■ **文書抜粋**
>>

労働新聞 2004年8月25日号 通信・投稿

今年も年金が引き下げ!

老後不安につこけむ外資
生活費を切りつめる毎日

元保険会社員 大林 弘治

 茶番劇の後、年金法案は成立した。
 先日、厚生年金の改定通知が来た。俺が受け取っている厚生年金は物価変動により去年よりも少なくなった。俺の吸っているタバコは、20
円値上がりしている。年500箱買ったとして1万円、年金の引き下げが2万円、合計の生活費の切り詰めは3万円だ。物価指数は何を基準としているのか? 値下がりしているのは、確か最低賃金と雇用確保という名目での給与の切り下げ。これは物価に関係ないと思うがいかがだろう。俺が使われている掃除屋でも競争に勝つためには自主的(?)労働強化が進んでいる。 
 今回の選挙で年金問題の話を聞いてみると、バカバカしくて腹が立った。20年ほど前の現役のころの話だが、国民年金プラス上乗せ年金で、確か10万円ほどの年金がもらえる国の制度を扱ったことがある。当時は個人年金が目玉で、国民年金の上乗せ勧誘は、国から生保会社に押つけられた余分な仕事だった。
 バブルの崩壊、利回りの逆ざやによる経営悪化、保険業法の改定による契約年金の引き下げの自由化、外資への身売りと転売、仕上げは米国資本が簡保に参入するための改革要望書が検討の議題になっていると聞く。
 老後の年金とは何か? 保険とは何か? 8万円、5万円で生活できると思っているのか? 生活保護費はどのぐらいなのか知っているのだろうか? 俺の年金は、将来は生活保護費より安くなるかも? 
 税金・健康保険等を差し引かれると、ささやかな自己責任で保険料を支払うより老後は生活保護で暮らすのがお勧めとなる。
 老後の小使いは、民間生保で。年金は売れ筋でないといってたが、女性で月1万2000円の掛け金で35歳から65歳まで30年間個人年金に加入すると、65歳から年50万円の年金が10年間…。しかし、これも保険業法の改正により支払時期の保険会社の業績により年金額が下がることもありうるので、自己責任で処理してください。

■外資保険の甘言には要注意
 
 ついでに、テレビで宣伝している外資系の医療保険○○。約款をよ〜く眺めて検討しましょう。電話してみる。「ありがとうございます。資料の請求ですね、詳しい資料をお送りします」「約款も入っているんですね」「約款はご要望があれば、お送りしております」
 小さな字で素人には分からないあの約款。俺の現役時代に、3回改定された。15、6年前、3回目の改定で携帯電話の説明書みたいになった。
 届いた約款は入社当時と同じ小さな字で、年のせいか虫眼鏡は大ゲサだが簡単には読めなかった。保険の契約は約款を提示することが前提となる。約款を提示せずに契約をする保険会社の存在を知っているのだろうか? 外資系だから日本政府との合意で特別扱い、とは思いたくない。

<<

■ **データ抜粋**
>>

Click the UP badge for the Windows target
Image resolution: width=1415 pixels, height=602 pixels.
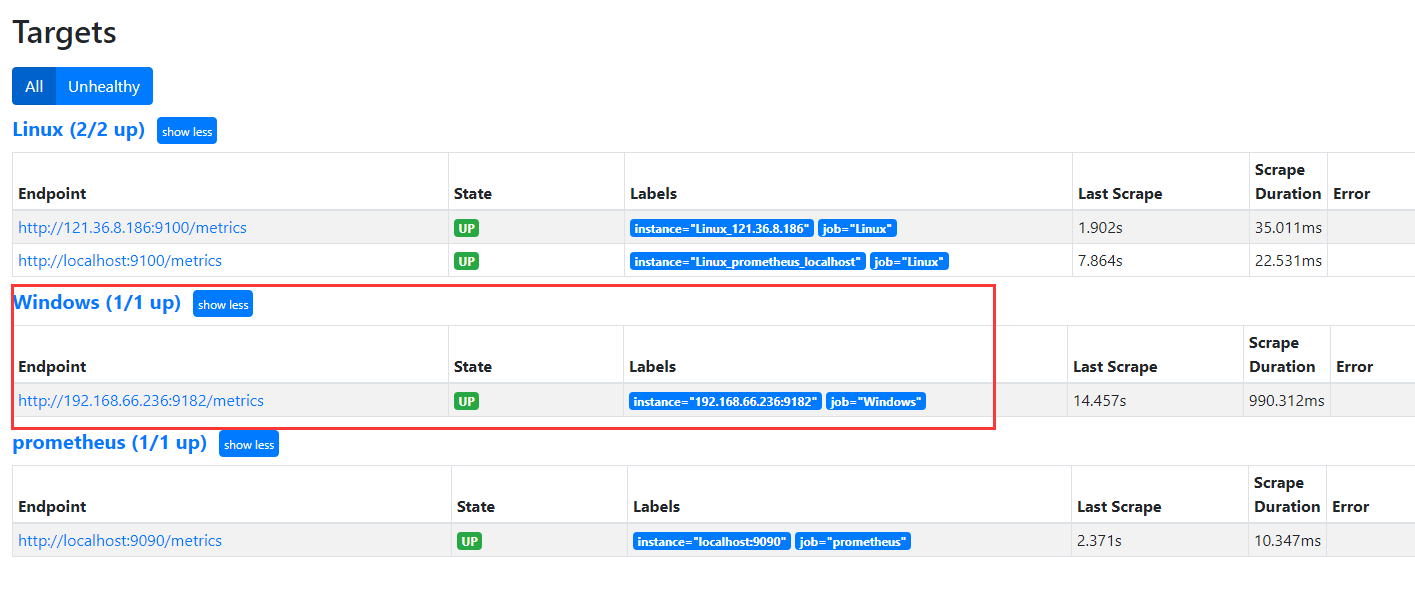(466, 401)
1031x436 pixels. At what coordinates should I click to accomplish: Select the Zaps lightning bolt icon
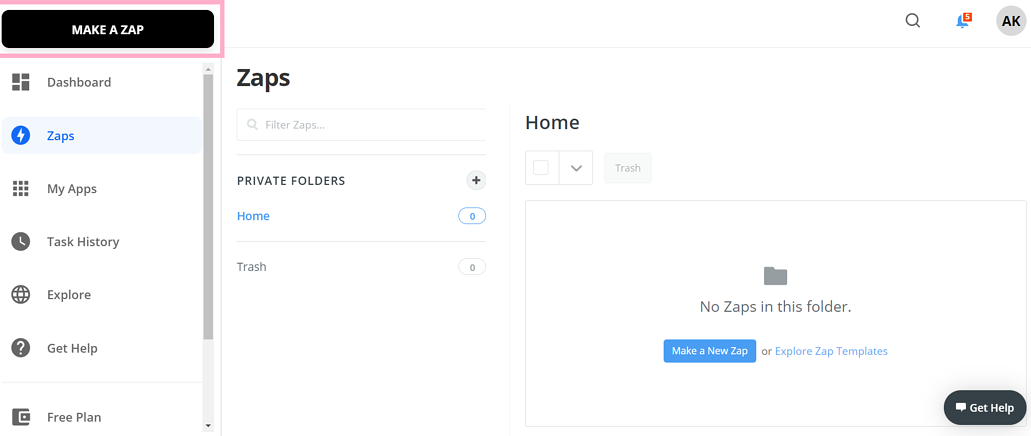pyautogui.click(x=21, y=135)
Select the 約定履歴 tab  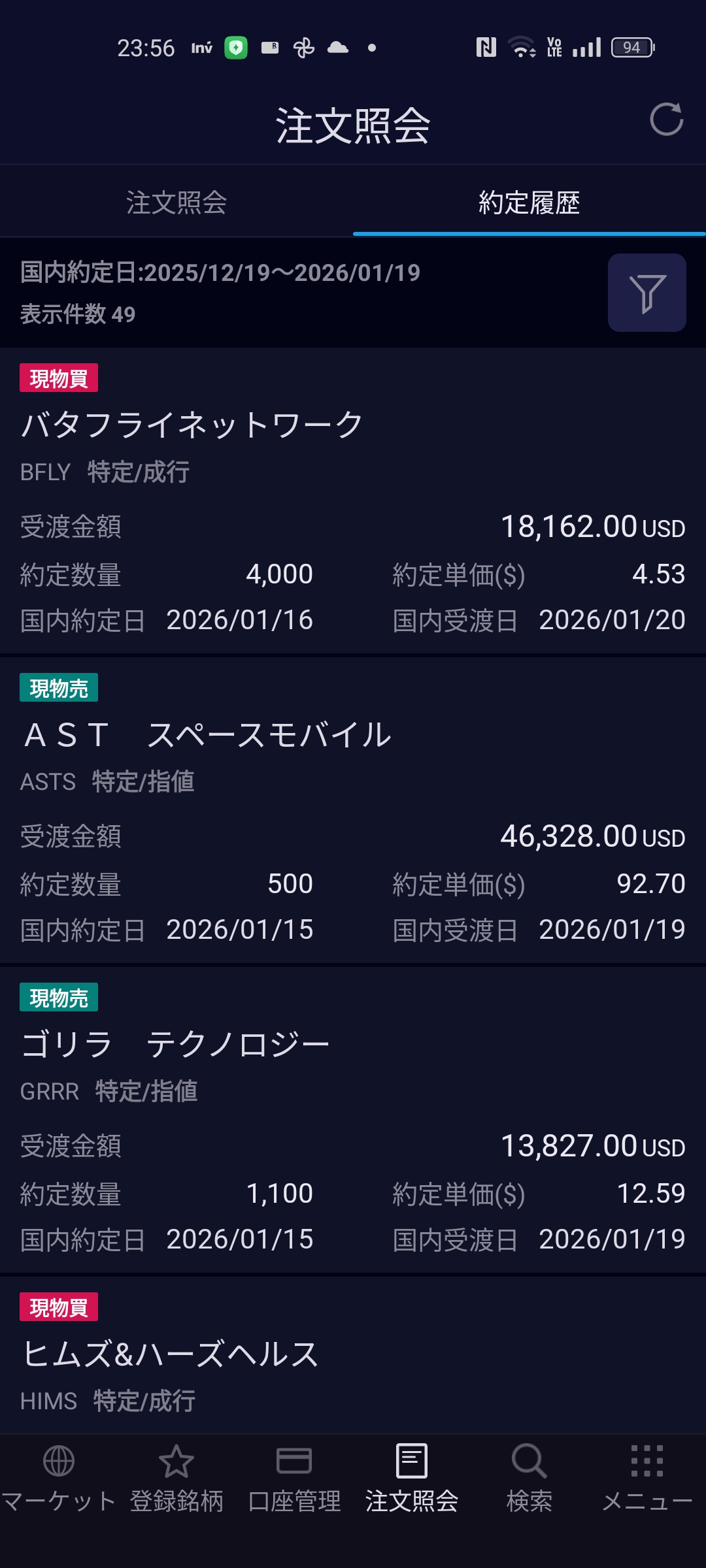point(529,203)
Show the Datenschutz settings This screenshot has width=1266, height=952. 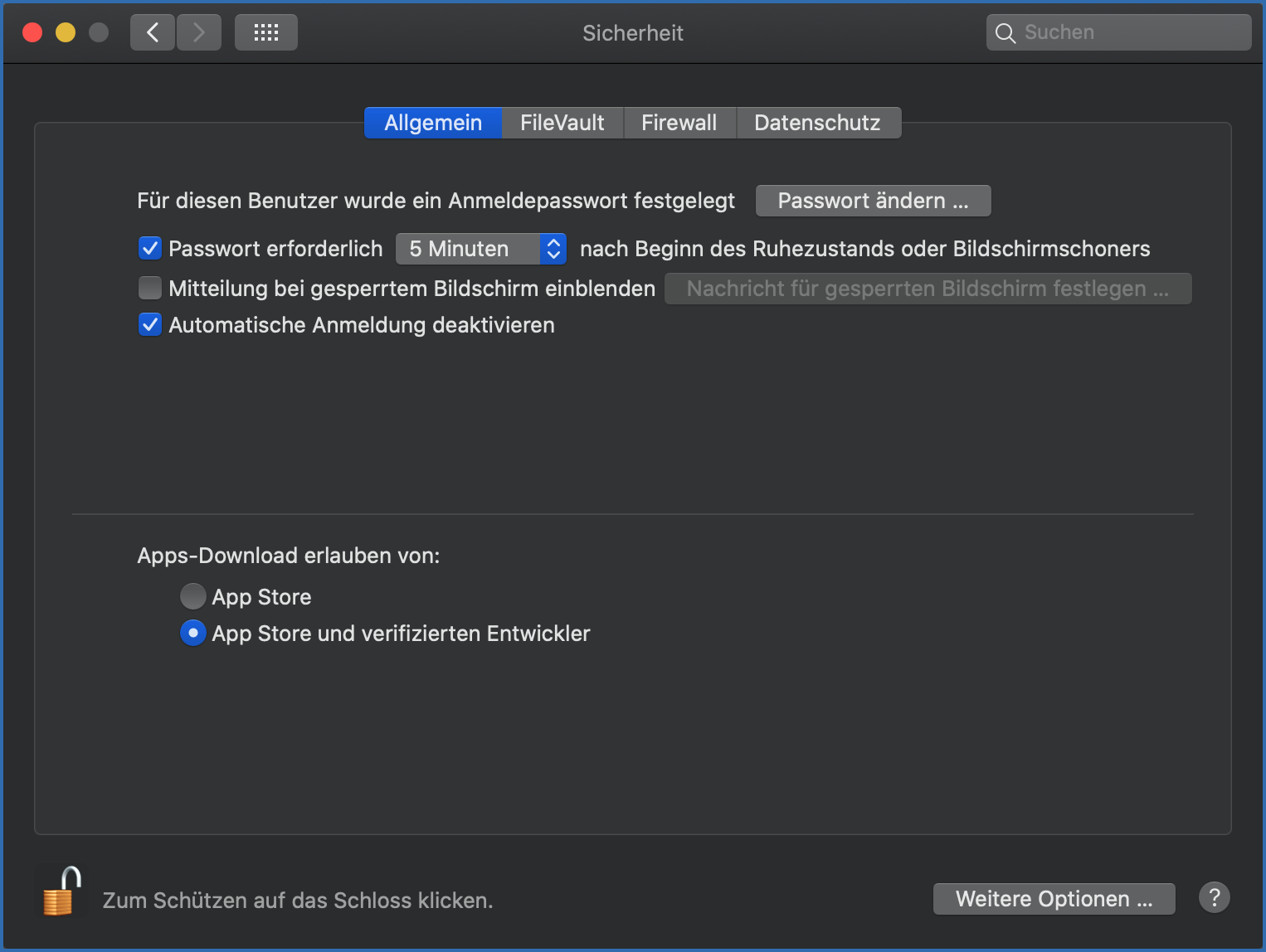click(x=817, y=122)

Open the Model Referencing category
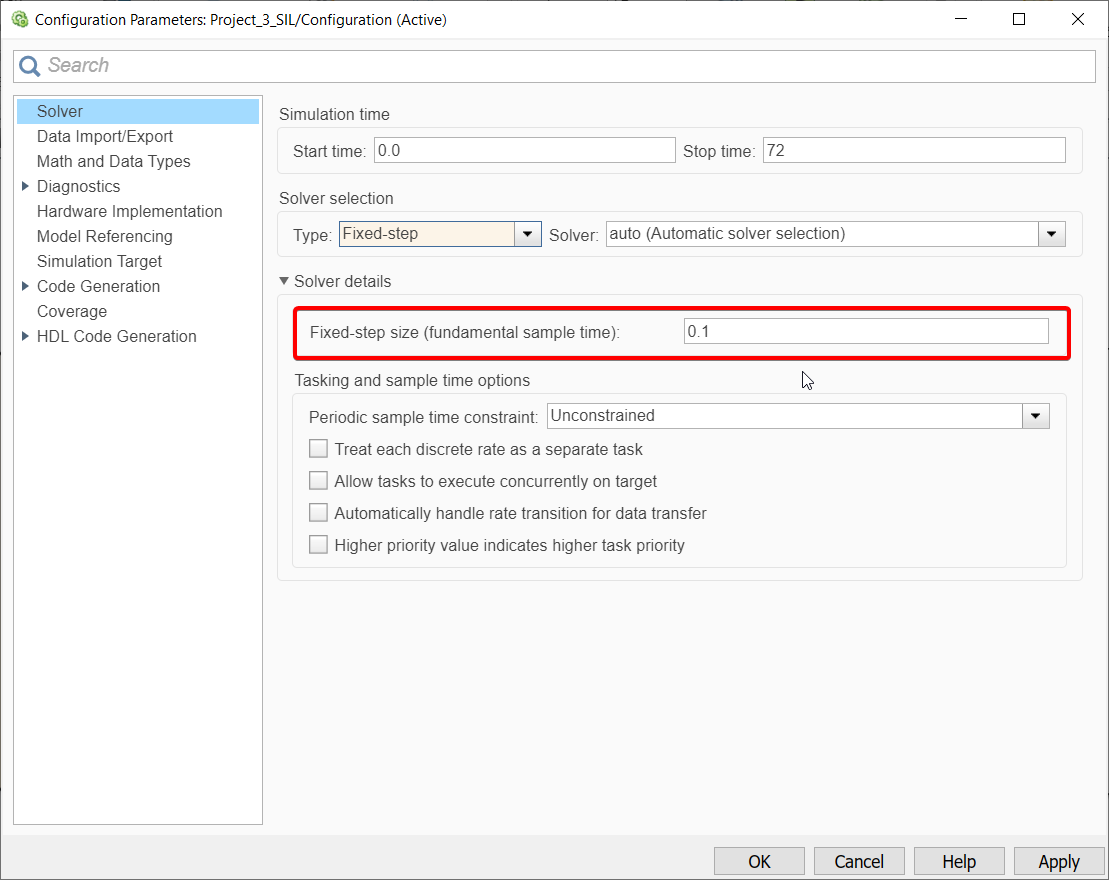coord(104,236)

<<

■ **練習問題**
a - 年金についての投稿で、筆者の吸っているタバコがいくら値上がりしたかを答えよ。
b - 年金についての投稿にある「先日、厚生年金の改定通知が来た。」という文を英語に訳せ。

■ **解答**
a - 20円値上がりした。

b - The other day, a notice of revision to my Employees' Pension arrived.